▶ _Dataset_
━━━━━━━━━━━━━━━━

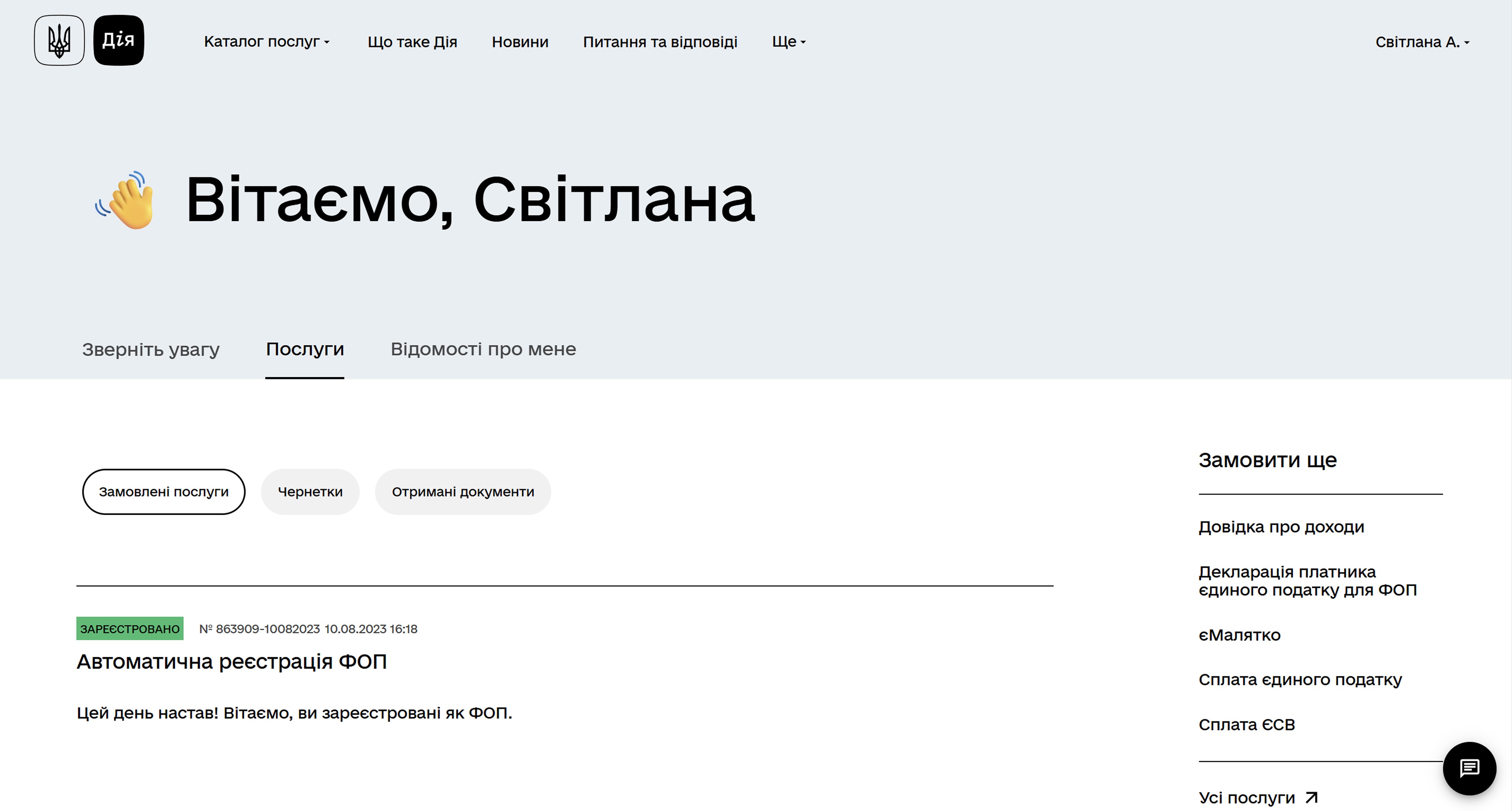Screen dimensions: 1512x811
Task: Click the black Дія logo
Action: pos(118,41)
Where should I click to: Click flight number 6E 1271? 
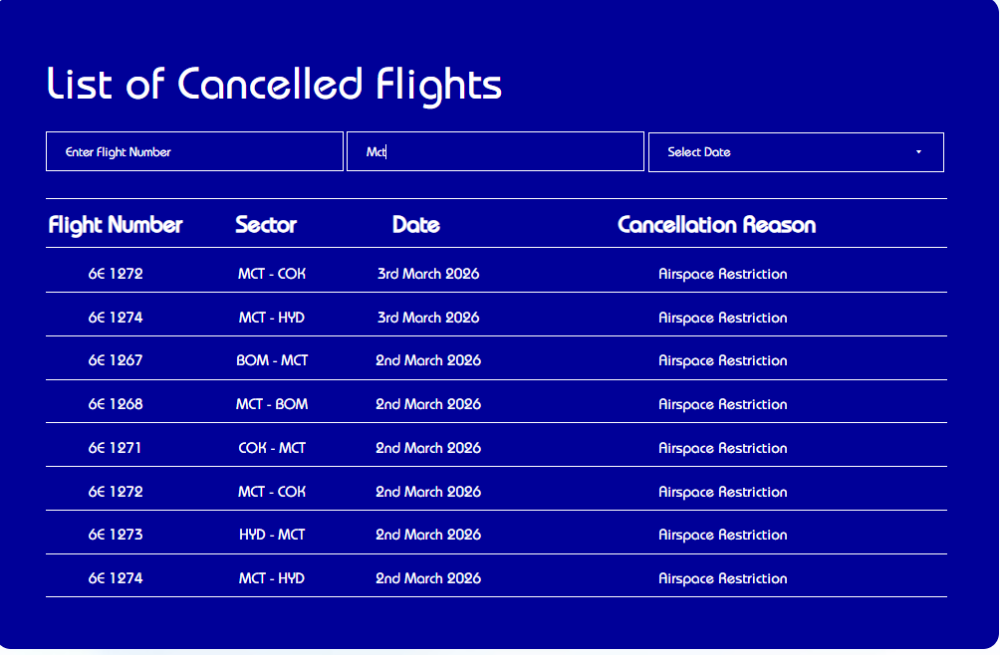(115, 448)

━━━━━━━━━━━━━━━━

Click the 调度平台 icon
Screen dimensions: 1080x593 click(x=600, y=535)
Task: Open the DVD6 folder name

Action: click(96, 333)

━━━━━━━━━━━━━━━━

▶ _Request_
Convert the listing lines between the line holding "Click the 调度平台 icon" and the line holding "Action: click(96, 333)", inclusive, into a Markdown table with columns n and Line, numbering each row and omitting blank lines.

▶ _Problem solution_
| n | Line |
|---|---|
| 1 | Click the 调度平台 icon |
| 2 | Screen dimensions: 1080x593 click(x=600, y=535) |
| 3 | Task: Open the DVD6 folder name |
| 4 | Action: click(96, 333) |